3 Executive Summary

Usage metrics for research data are seen as an important indicator of impact by researchers and other stakeholders (Costas, Meijer, Zahedi, & Wouters, 2013, Kratz & Strasser, 2015), second only to data citations. They currently can’t fill that role due to the lack of standardization on how usage metrics should be collected and reported.

The Code of Practice for Research Data Usage Metrics standardizes the generation and distribution of usage metrics for research data. This enables data repositories and platform providers to produce consistent and credible usage metrics for research data, and helps data repositories, libraries, funders and other stakeholders to understand and demonstrate the reuse of research data.

This is the first release of the Code of Practice for Research Data Usage Metrics. The recommendations are aligned as much as possible with the COUNTER Code of Practice Release 5 (https://cop5.projectcounter.org/en/5.0.3/, 2017) that standardizes usage metrics for many scholarly resources, including journals and books. Many definitions, processing rules, and reporting recommendations apply to research data in the same way as they apply to other scholarly resources.

The dataset (a collection of data published or curated by a single agent) is the content item for which we report usage in terms of investigations (i.e. how many times metadata are accessed) and requests (i.e. how many times data are retrieved, a subset of all investigations). Investigations and requests for components of the dataset can be reported in the same way as other scholarly resources under COUNTER Code of Practice Release 5, in that the total number of investigations or requests are summed across the components of a given dataset. Sessions allow the differentiation between total investigations and requests of a dataset (in which all accesses are summed) and unique investigations and requests (in which accesses are only counted once per dataset if they are within a unique user-session), aligned with the reporting for content items in COUNTER Code of Practice Release 5.

Some aspects of the processing and reporting of usage data are unique to research data, and the Code of Practice for Research Data Usage Metrics thus at times needs to deviate from the COUNTER Code of Practice Release 5 and specifically address them. This starts with the main use cases for data usage metrics reporting: subscription access to research data is uncommon, therefore breaking down the usage data by institution accessing the research data is less relevant. While there is interest in understanding the geographic distribution of investigations and requests to research data, these usage data can be reported at a coarser granularity (by country rather than by institution) and can be aggregated and openly shared.

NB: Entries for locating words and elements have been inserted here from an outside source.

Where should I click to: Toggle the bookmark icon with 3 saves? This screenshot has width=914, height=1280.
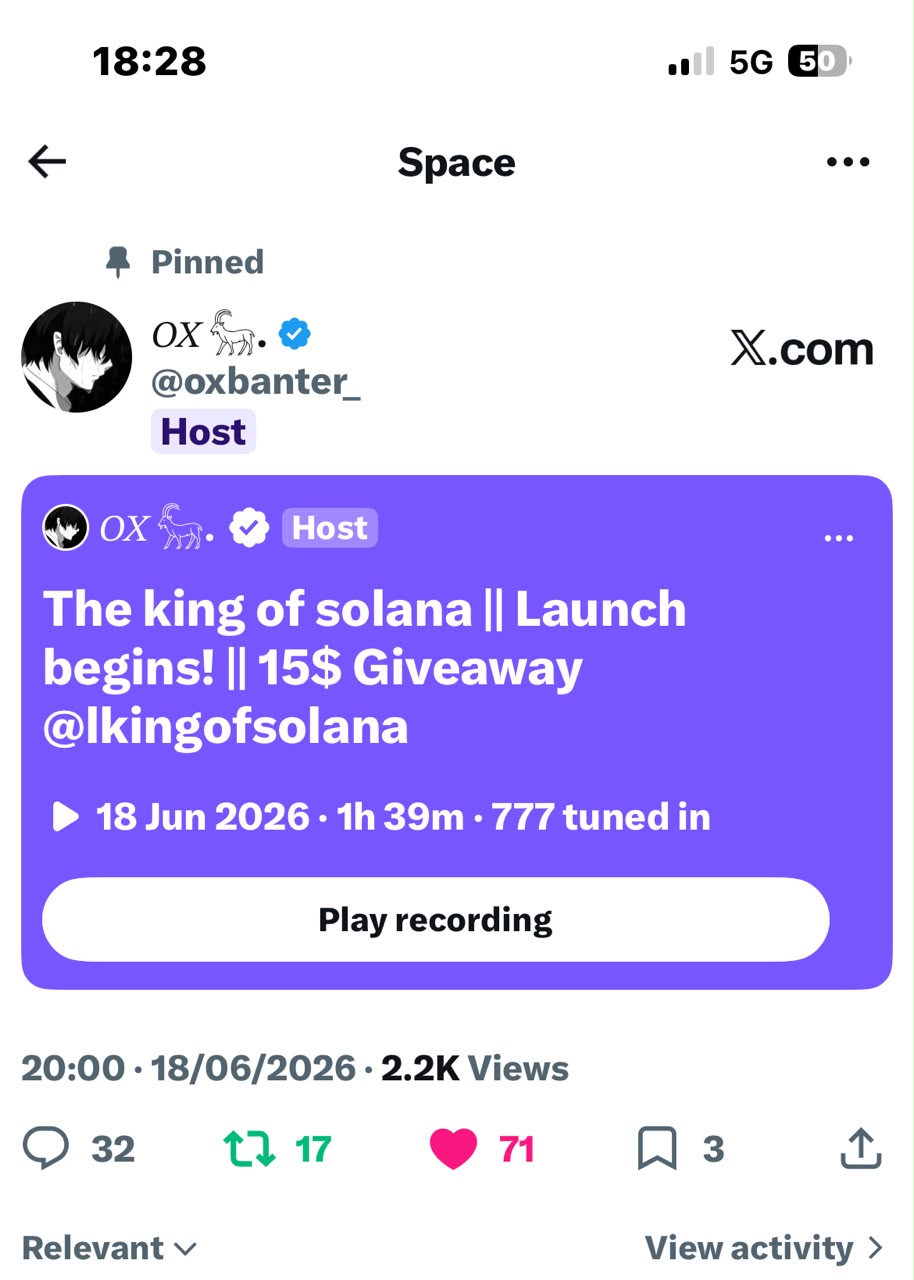coord(657,1149)
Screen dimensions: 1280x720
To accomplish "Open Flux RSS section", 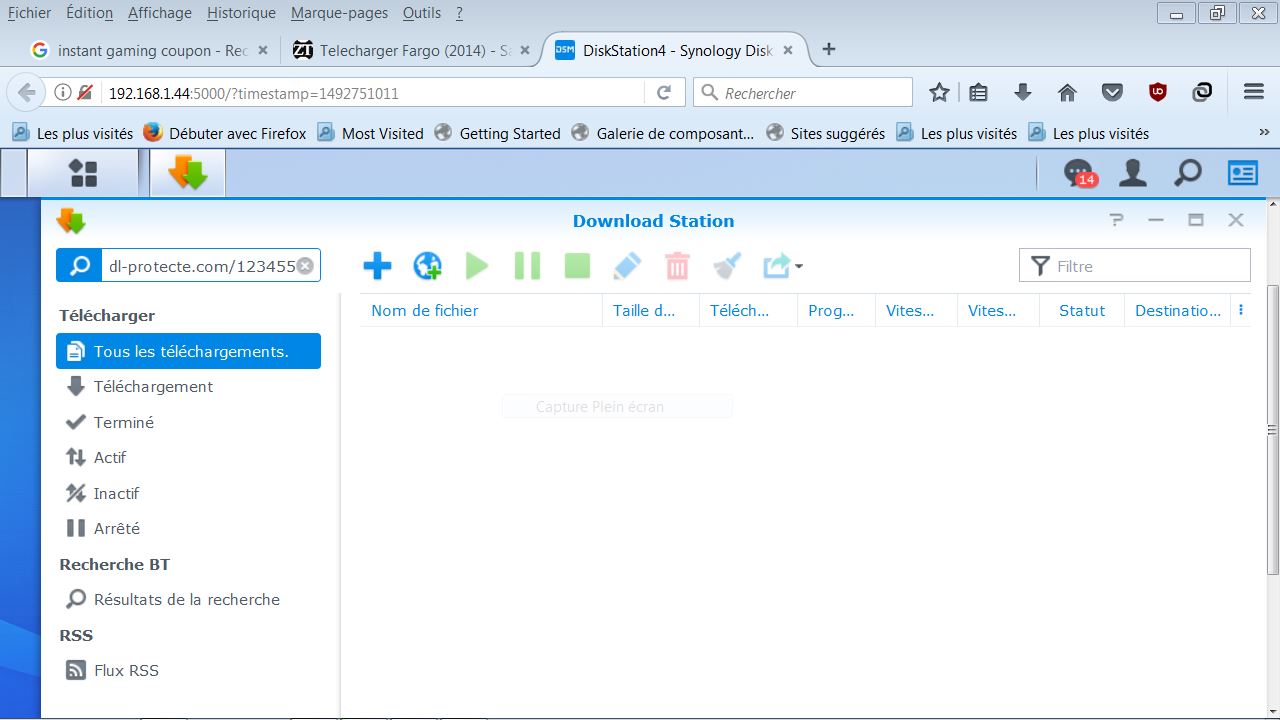I will coord(126,670).
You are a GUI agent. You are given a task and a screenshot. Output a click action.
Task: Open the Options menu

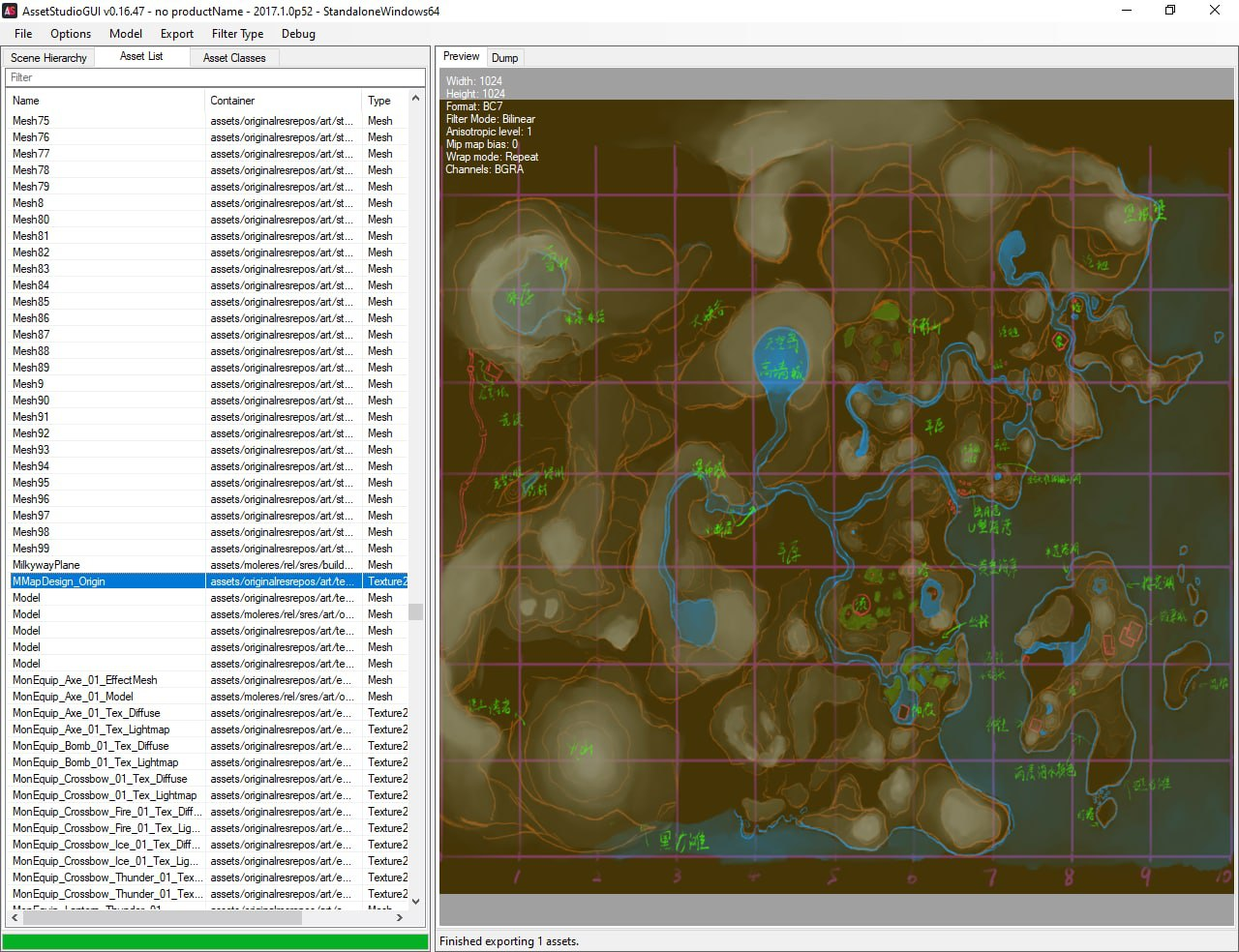(x=71, y=34)
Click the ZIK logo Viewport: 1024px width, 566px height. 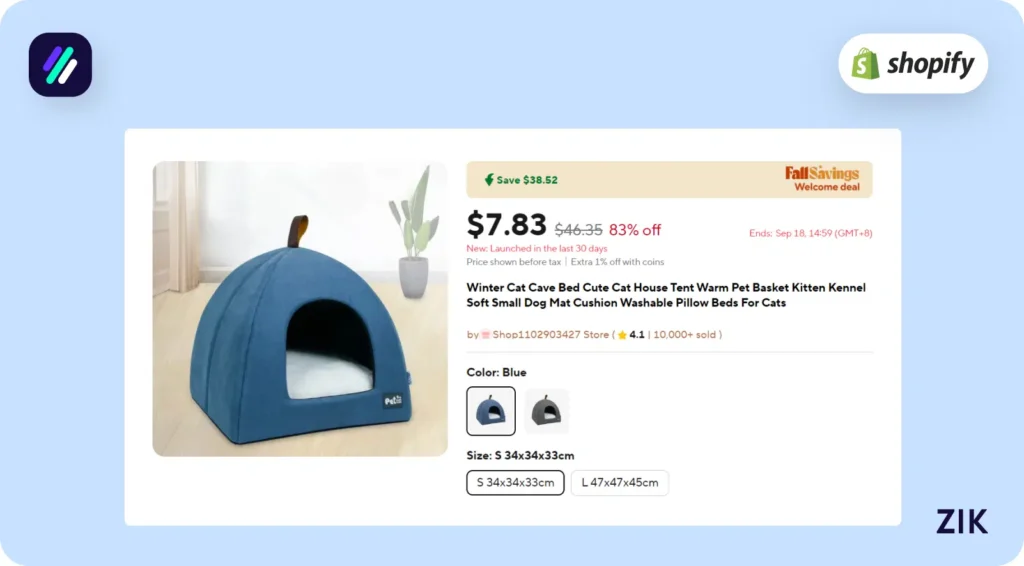pyautogui.click(x=961, y=521)
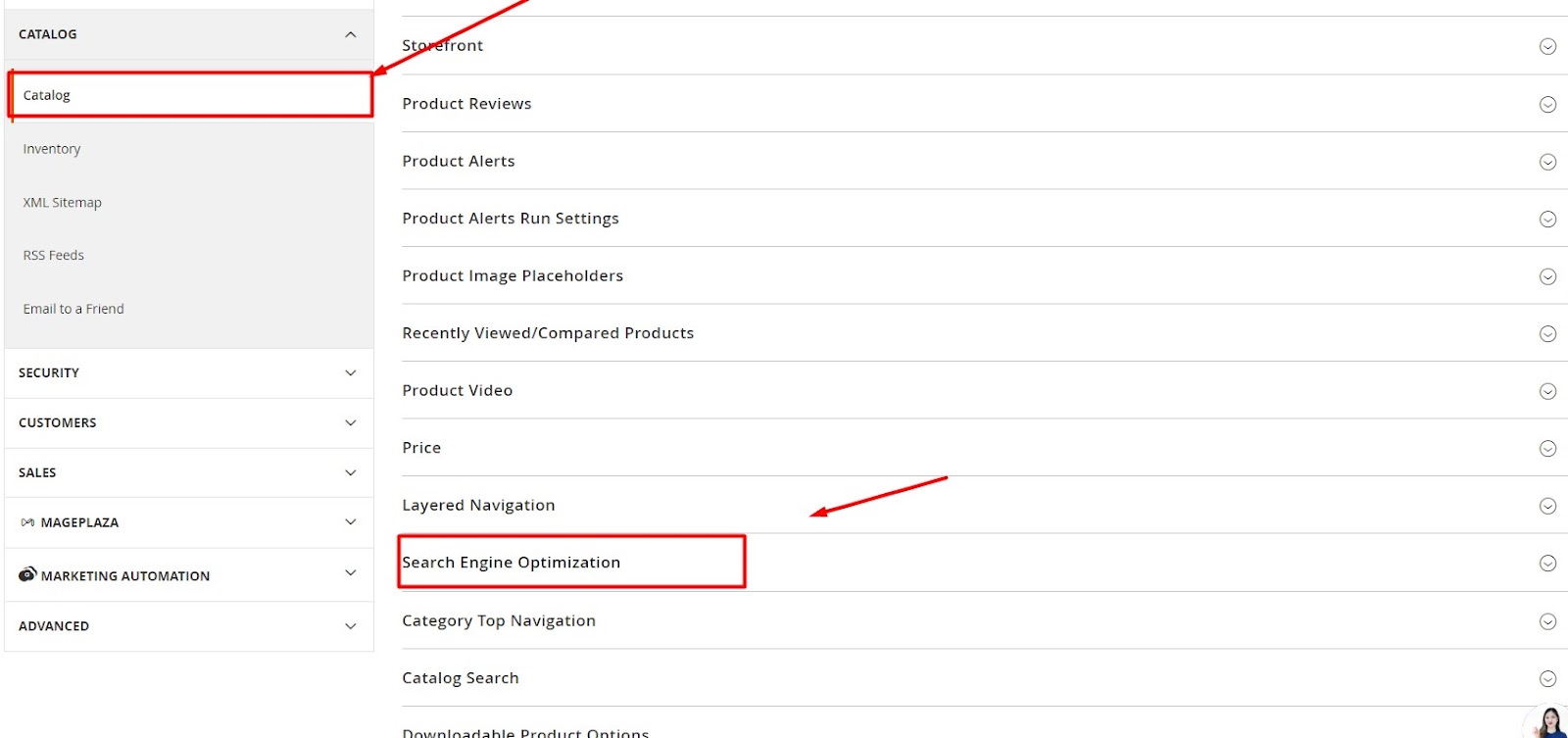Expand the Price configuration section
The width and height of the screenshot is (1568, 738).
(x=1548, y=448)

COUNTER Code of Practice Release 5 focuses usage reporting on human users and filters out all known robots, crawlers, and spiders. While the same exclusion list should be applied to research data, there is significant legitimate usage in which humans employ scripts and other automated tools in the normal course of research. The Code of Practice for Research Data Usage Metrics defines how usage metrics from these automated tools used can be reported.

Versioning is much more common and complex with research data compared to most other scholarly resources, and the Code of Practice for Research Data Usage Metrics addresses this. We recommend reporting usage metrics for each specific version, as well as the combined usage for all versions. This first release of the Code of Practice for Research Data Usage Metrics will not fully address the particular challenges associated with reporting usage for dynamically changing datasets.

Research data can be retrieved in a wide variety of file formats, different from text-based scholarly resources. For the Code of Practice for Research Data Usage Metrics we will not break down requests by file format. We will include the data volume transferred as part of the reporting, since the variations are much greater than for other scholarly resources. Reporting request data transfer volume in addition to the number of requests and investigations also helps with understanding differences between data repositories with regards to how data are packaged and made available for retrieval.

The Code of Practice for Research Data Usage Metrics enables the reporting of usage metrics by different data repositories following common best practices, and thus is an essential step towards realizing usage metrics to facilitate understanding how publicly available research datas are being reused. This complements ongoing work on establishing best practices and services for data citation (Burton, Fenner, Haak, & Manghi, 2017).